* To do
Rewrite every item with "icon" replaced by "symbol" and everything else left unchanged, and omit the pictures.

* Dataset rows
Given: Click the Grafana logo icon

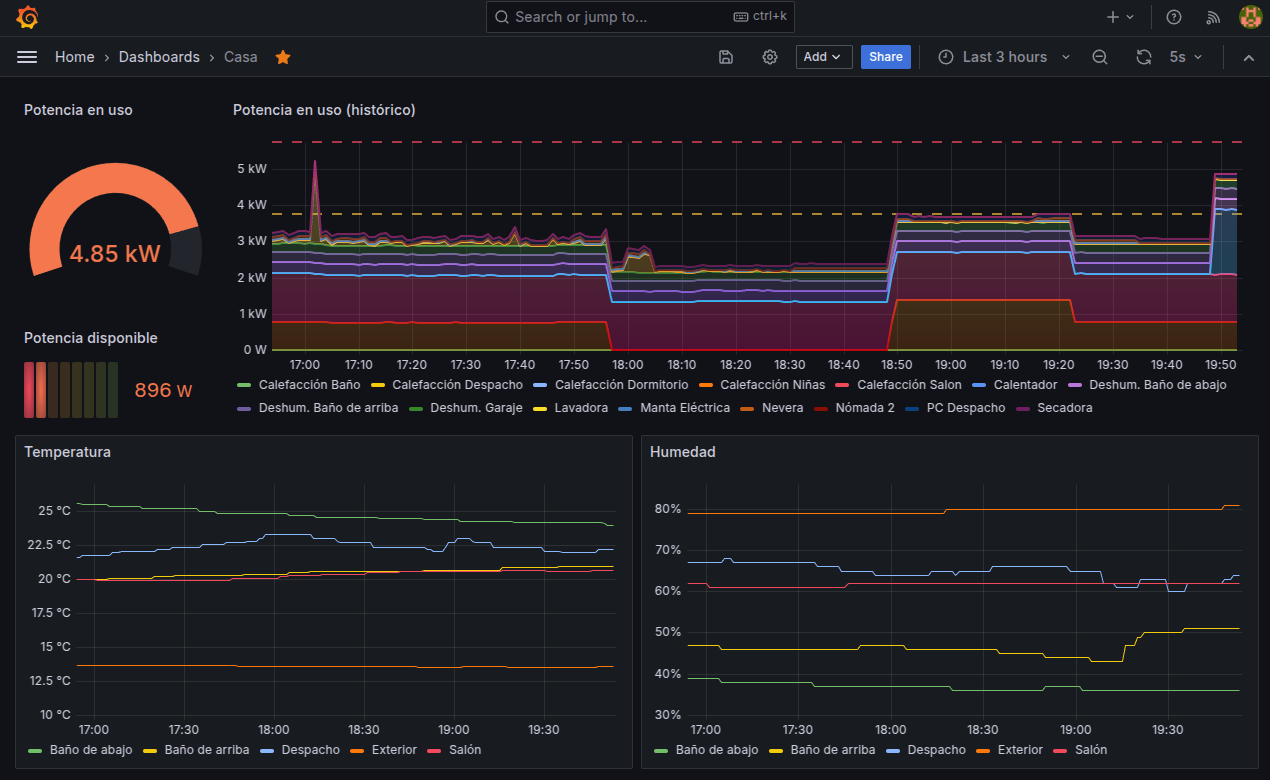Looking at the screenshot, I should 28,17.
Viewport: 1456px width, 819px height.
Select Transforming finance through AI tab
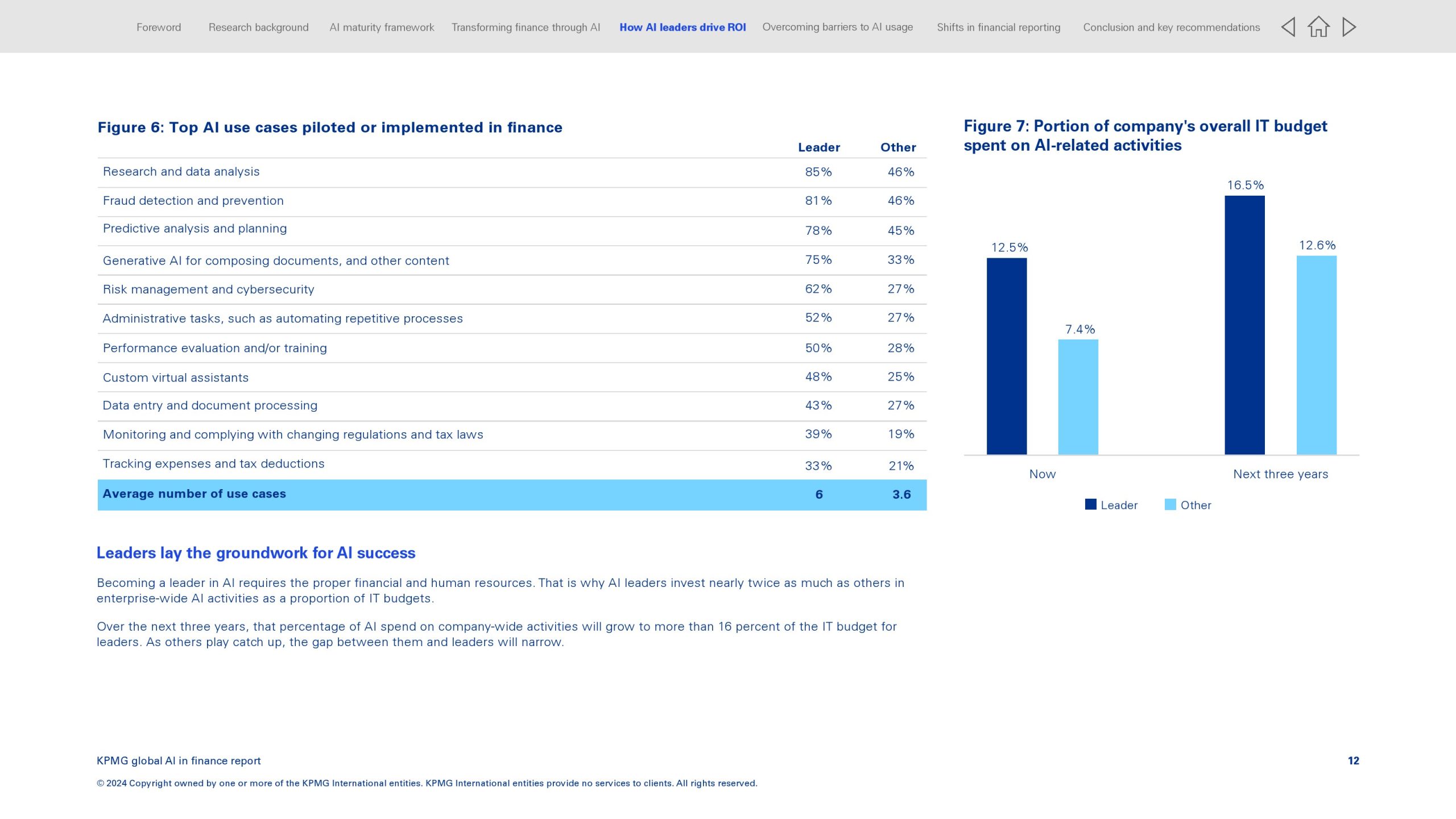click(526, 27)
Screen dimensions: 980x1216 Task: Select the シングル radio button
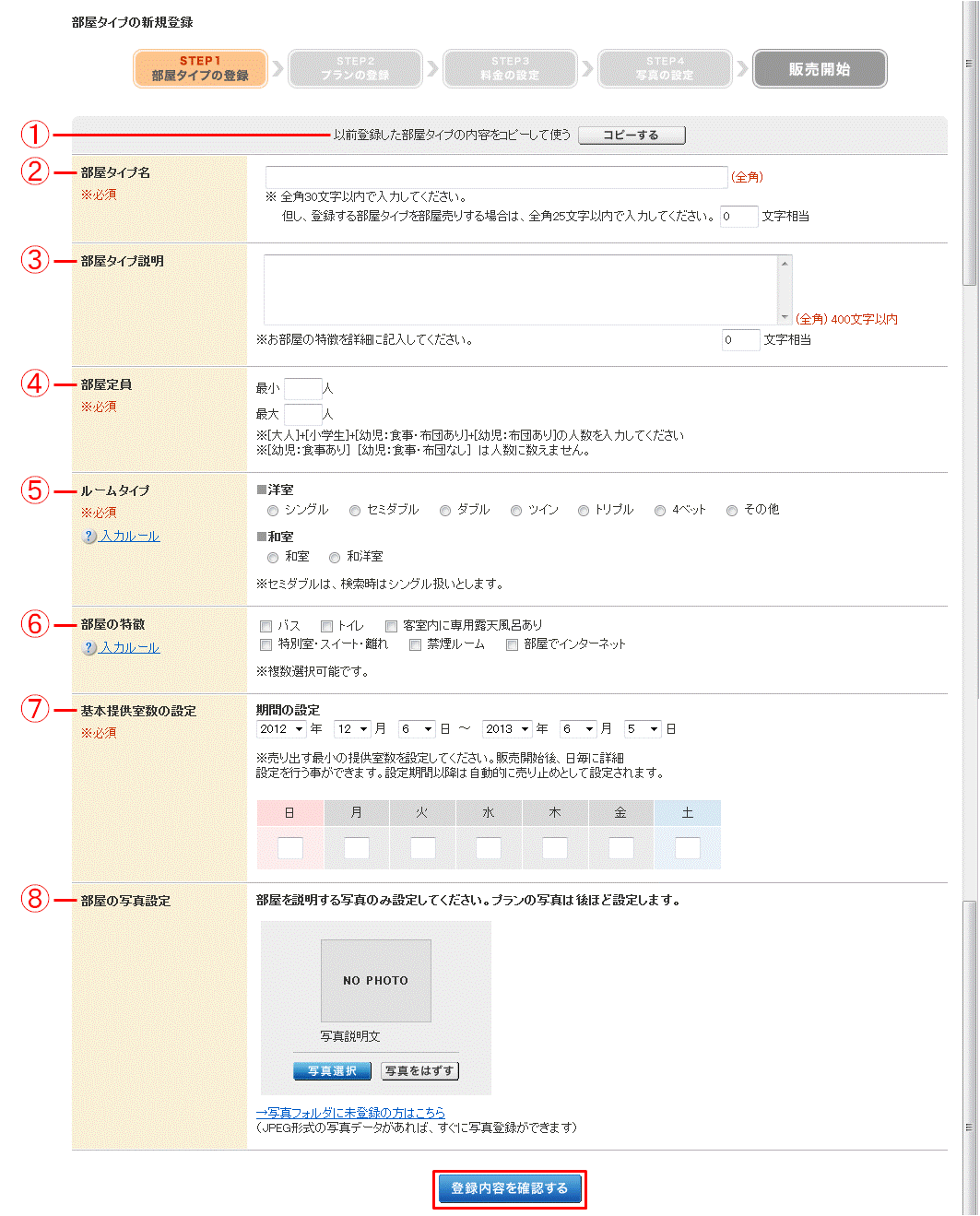click(x=272, y=509)
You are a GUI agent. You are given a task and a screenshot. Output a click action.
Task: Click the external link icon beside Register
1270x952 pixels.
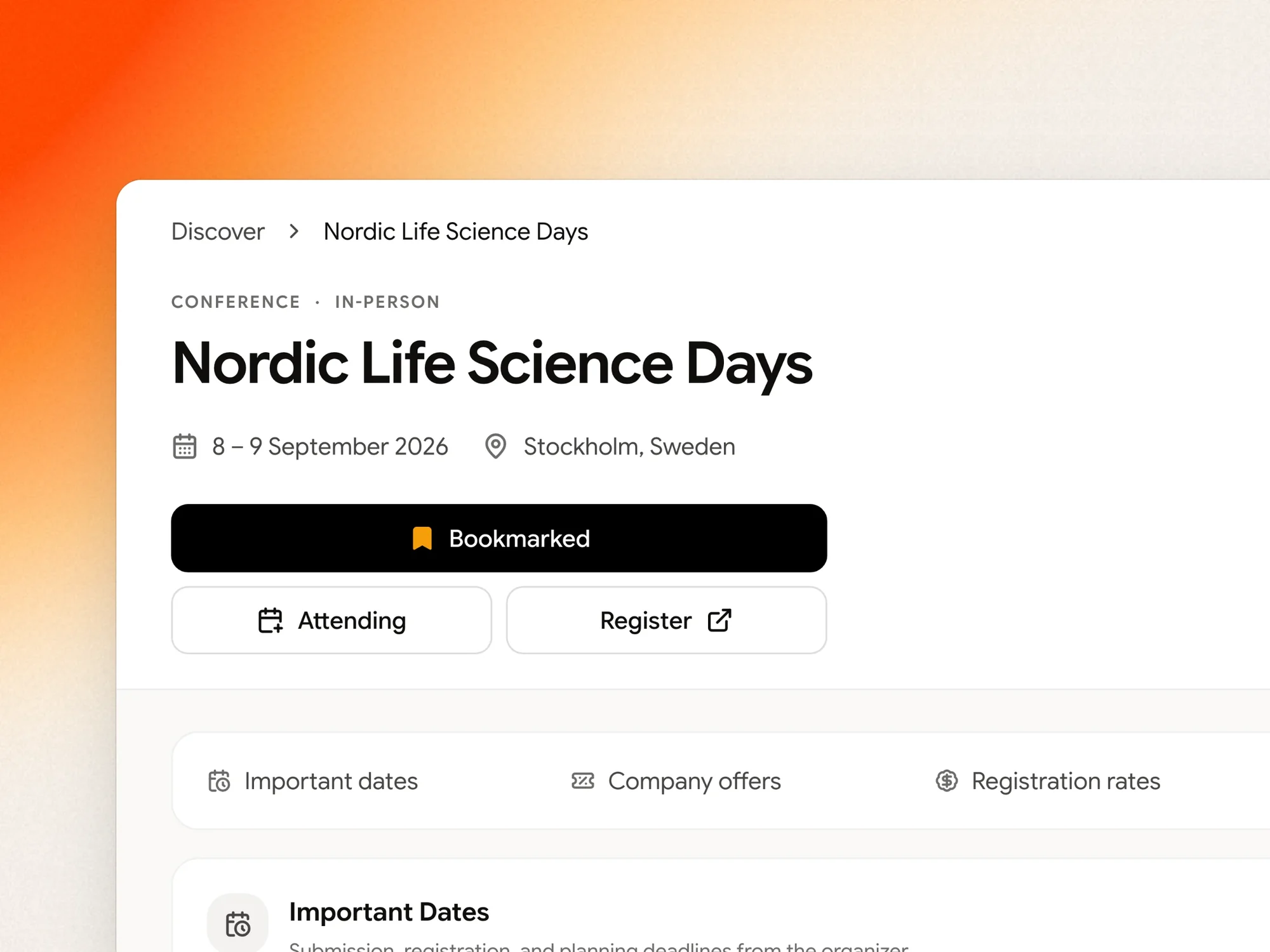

* Solution to this problem
Given: Click the Grafana logo symbol

Looking at the screenshot, I should 28,17.
Viewport: 1456px width, 819px height.
Select Transforming finance through AI tab
click(526, 27)
Screen dimensions: 980x1216 Task: Select the シングル radio button
click(x=272, y=509)
You are a GUI agent. You are given a task and a screenshot. Output a click action.
Task: Click the external link symbol beside Register
1270x952 pixels.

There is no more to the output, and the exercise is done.